ATPI Travel and Events Canada was hired to handle travel. They launched a national RFP to hire charter planes and figure out which commercial airlines would be willing to free up space. They also stepped in to help when, in the midst of the Games, Air Canada staff went on strike, affecting 300 support staff and two provincial teams.
WILDFIRES
Wildfires were another challenge for organizers. Newfoundland, like several provinces, suffered massive wildfires in 2025. One, across Conception Bay from the Avalon Peninsula where St. John’s is located, consumed 10,708 hectares. This impacted about 500 volunteers who were either evacuated from their homes or involved in fighting fires.

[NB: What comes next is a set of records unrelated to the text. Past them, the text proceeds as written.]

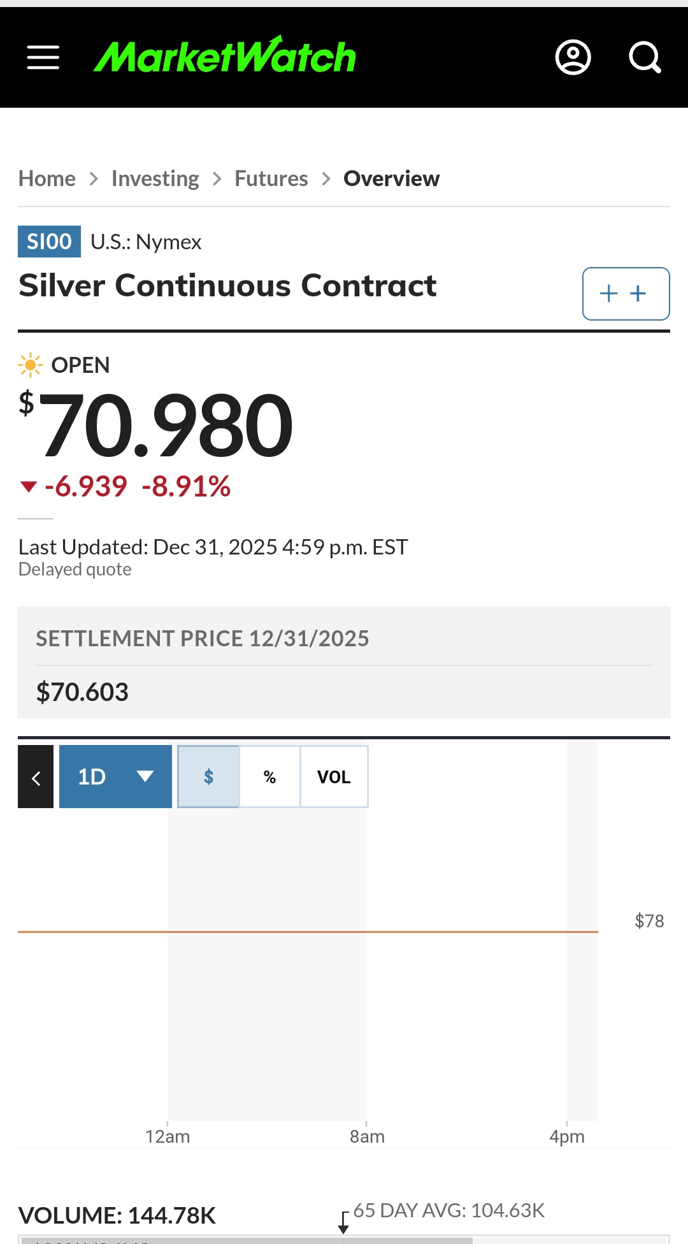Click the 4pm chart time label

click(x=567, y=1137)
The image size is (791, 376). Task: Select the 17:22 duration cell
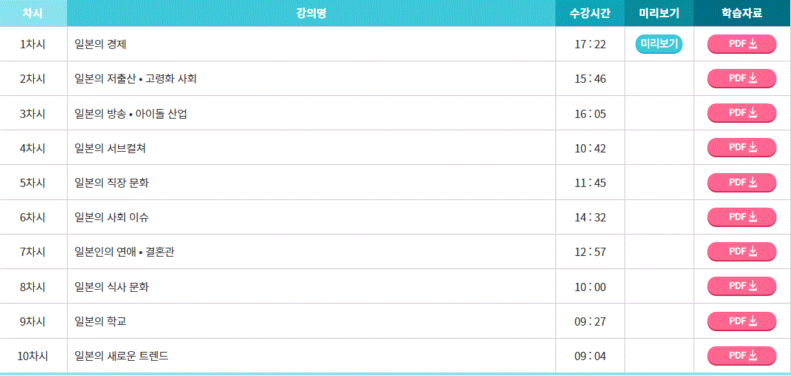(590, 44)
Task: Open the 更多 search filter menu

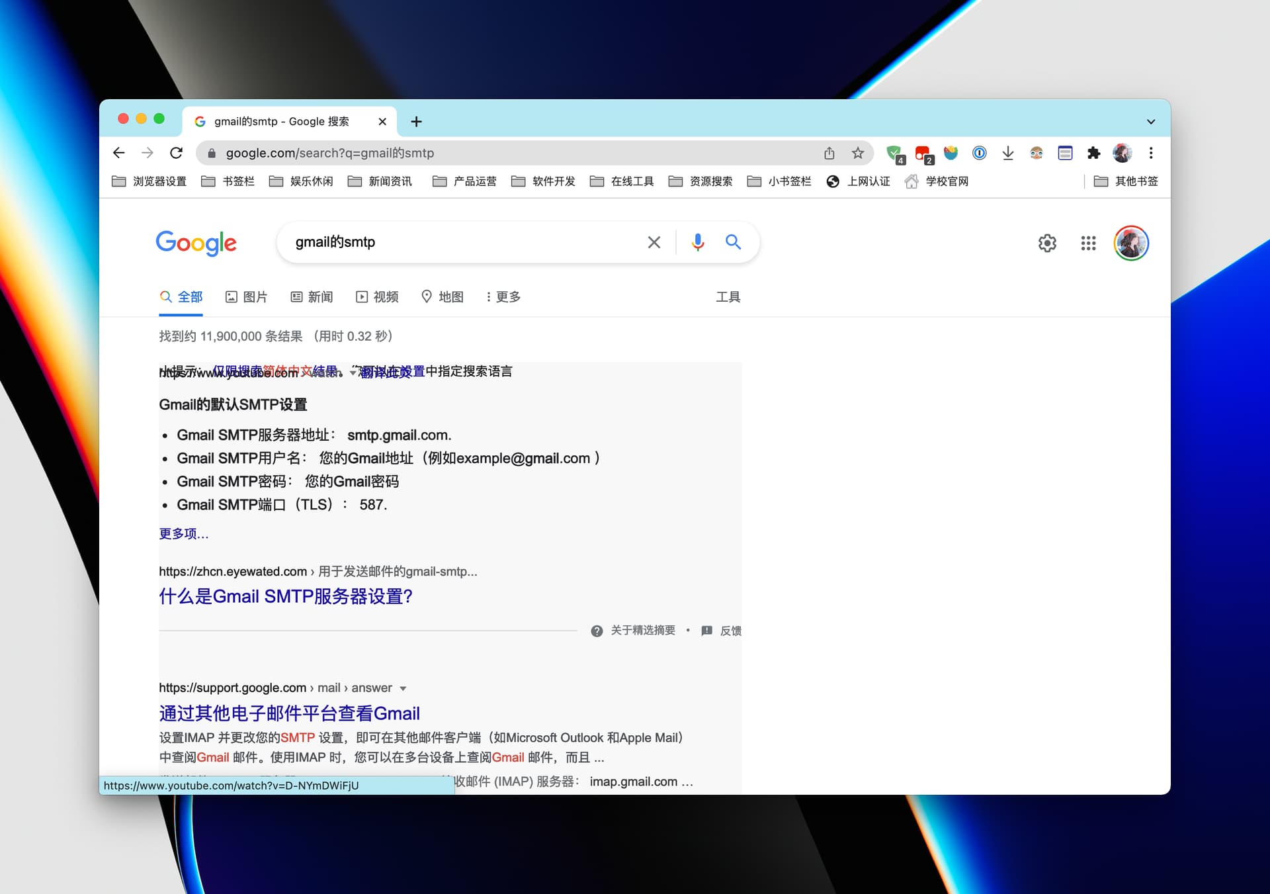Action: (x=503, y=297)
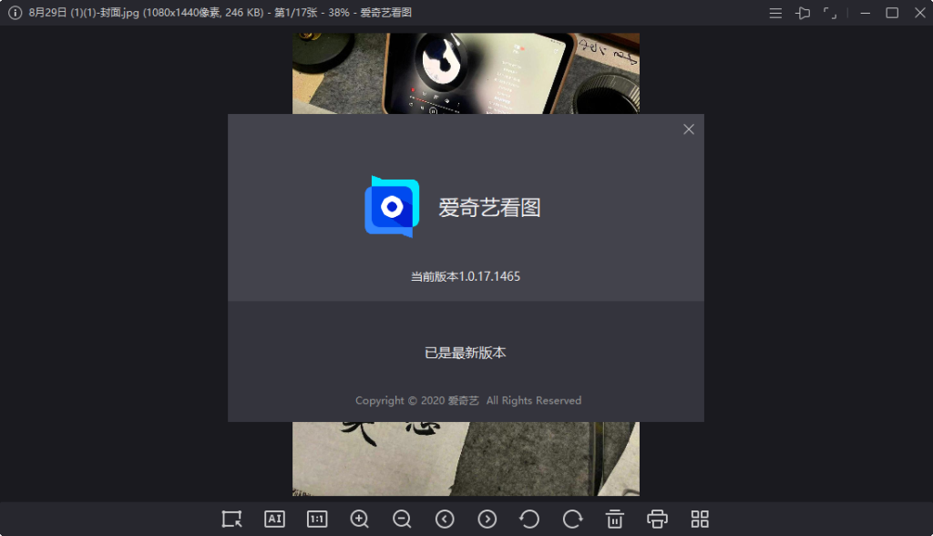The height and width of the screenshot is (536, 933).
Task: Pin the window always on top
Action: (x=803, y=13)
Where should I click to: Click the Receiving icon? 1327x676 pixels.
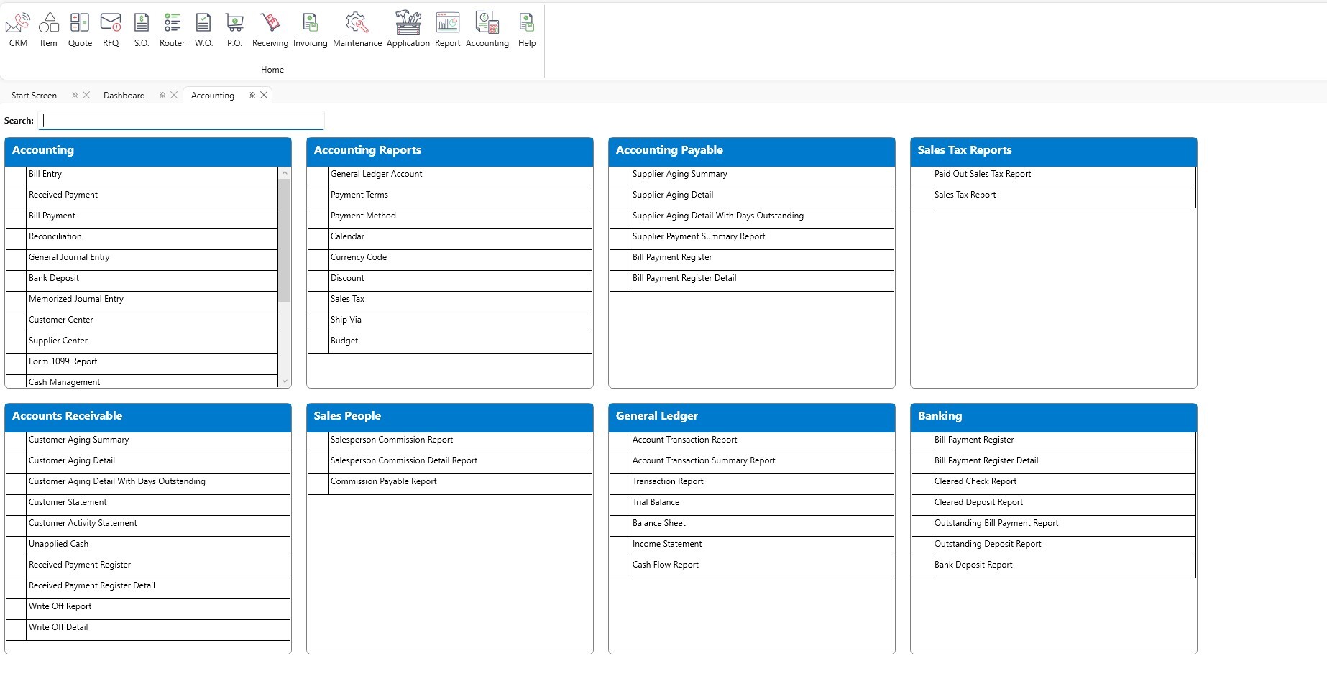[x=270, y=24]

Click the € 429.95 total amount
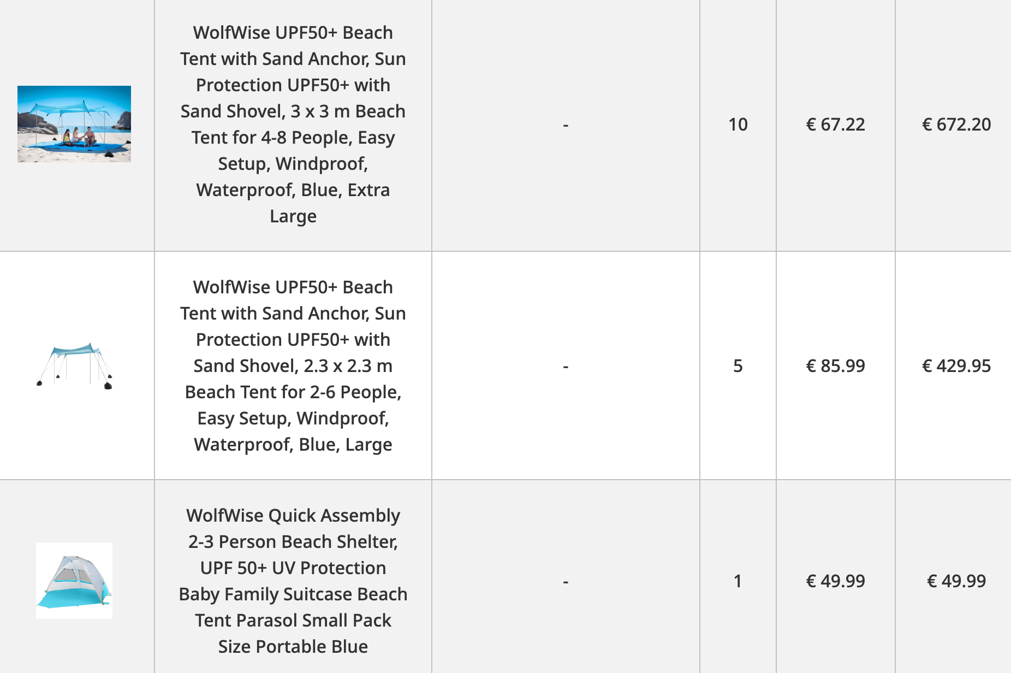tap(956, 366)
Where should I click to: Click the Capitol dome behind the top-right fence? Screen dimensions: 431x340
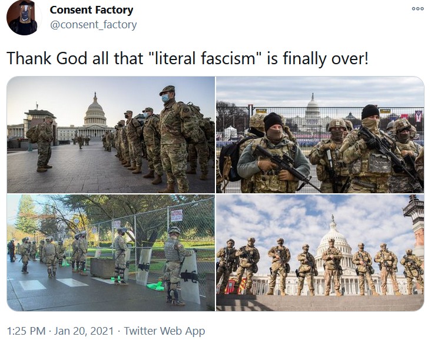313,106
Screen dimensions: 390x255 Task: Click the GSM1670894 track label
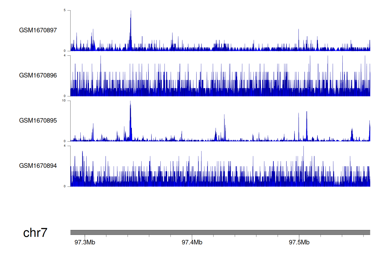(x=38, y=166)
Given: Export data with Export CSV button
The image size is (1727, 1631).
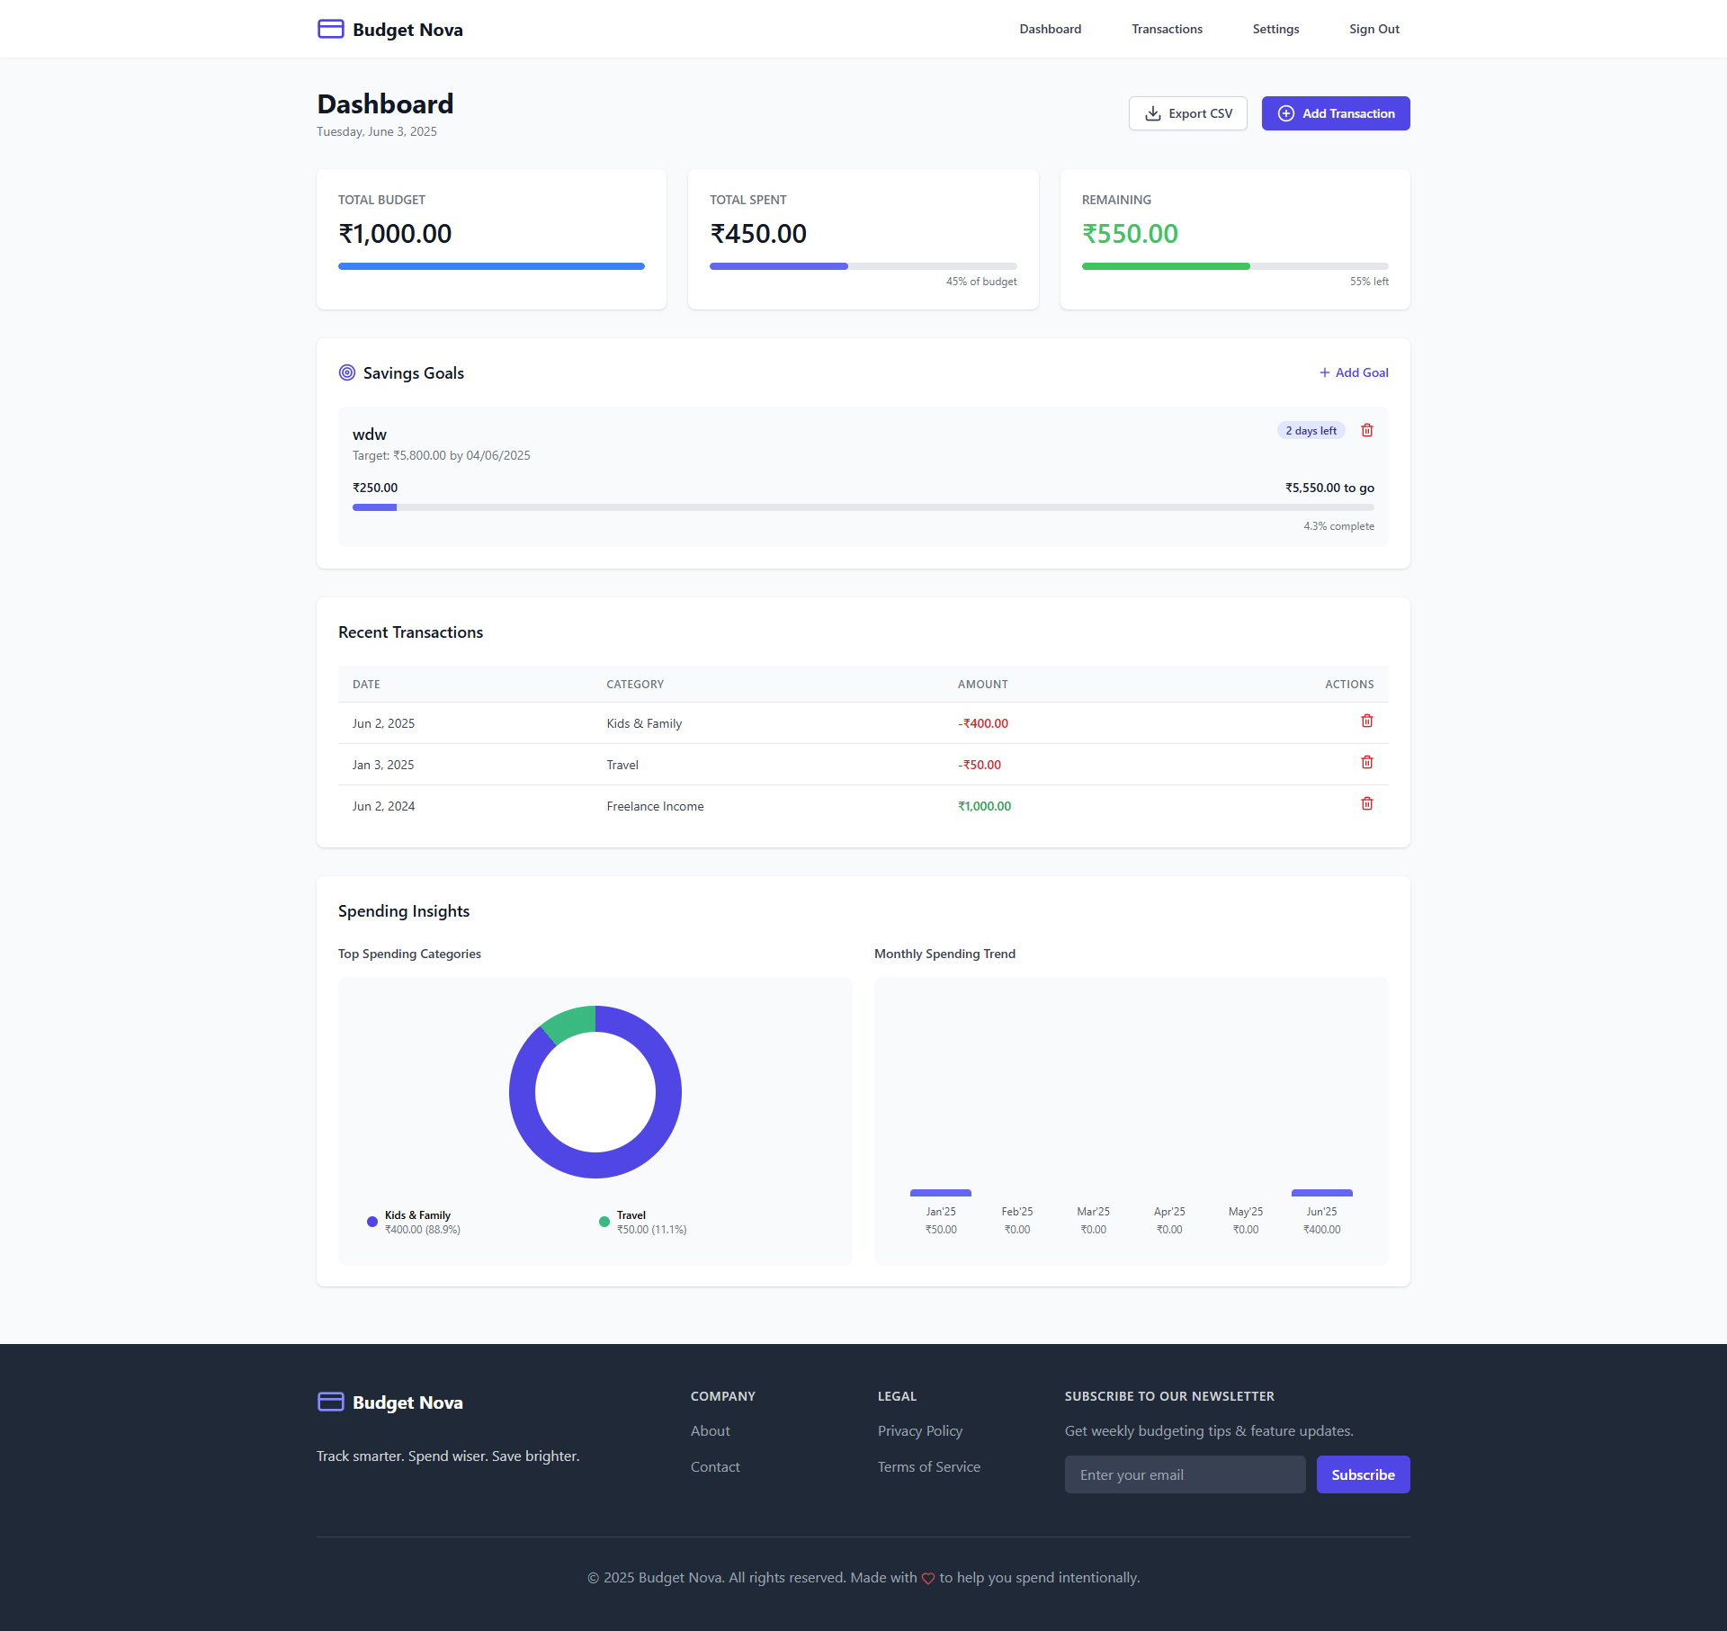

Paul says climate change impacts and natural disasters are not a new element for Canada Games Council consideration: “Comprehensive risk management is a standard for operations of the Canada Games. Host societies are required to develop and adhere to a risk policy, which requires a comprehensive registry and review process, and routine reports to key partners. Climate change impacts on the Canada Games, including wildfires, flooding and lack of snow, require host societies to plan for contingency venues and adaptation processes. As each edition passes, the movement learns from the previous, and processes are improved and adapted to the risk level of the host community.”

GAME CHANGERS
The 2025 Games revived lacrosse and artistic swimming, and debuted women’s baseball. It’s a bittersweet change, says Paul: “80% of the program is set before we launch the bid because the communities need to know what they’re bidding on and what venues are required. Then we adapt the rest of the program with the host community to whatever is influencing sport in terms of the national or international perspective. Absorbing a new sport is always great, but to do that we usually have to say goodbye to a sport, which is hard.”
LEGACY AND SUSTAINABILITY
While St. John’s benefits from 25 capital projects—including a $34-million Fortis Canada Games Complex and $20-million refurbishment of the Aquarena (built for the 1977 Canada Games)—they also created a sustainability legacy.
Paul says, Racing to Zero—a sustainability consultancy of former athletes—was contracted to measure Scope 1 & 2 emissions, and the University of Toronto developed a comprehensive Scope 3 Emissions Framework and calculations for the 2025 Canada Games.
Sherriffs says, “This is the beginning of how sustainability fits into hosting a major event like the Canada Games. We will be the first Games to build a benchmark of measurement for further Games.”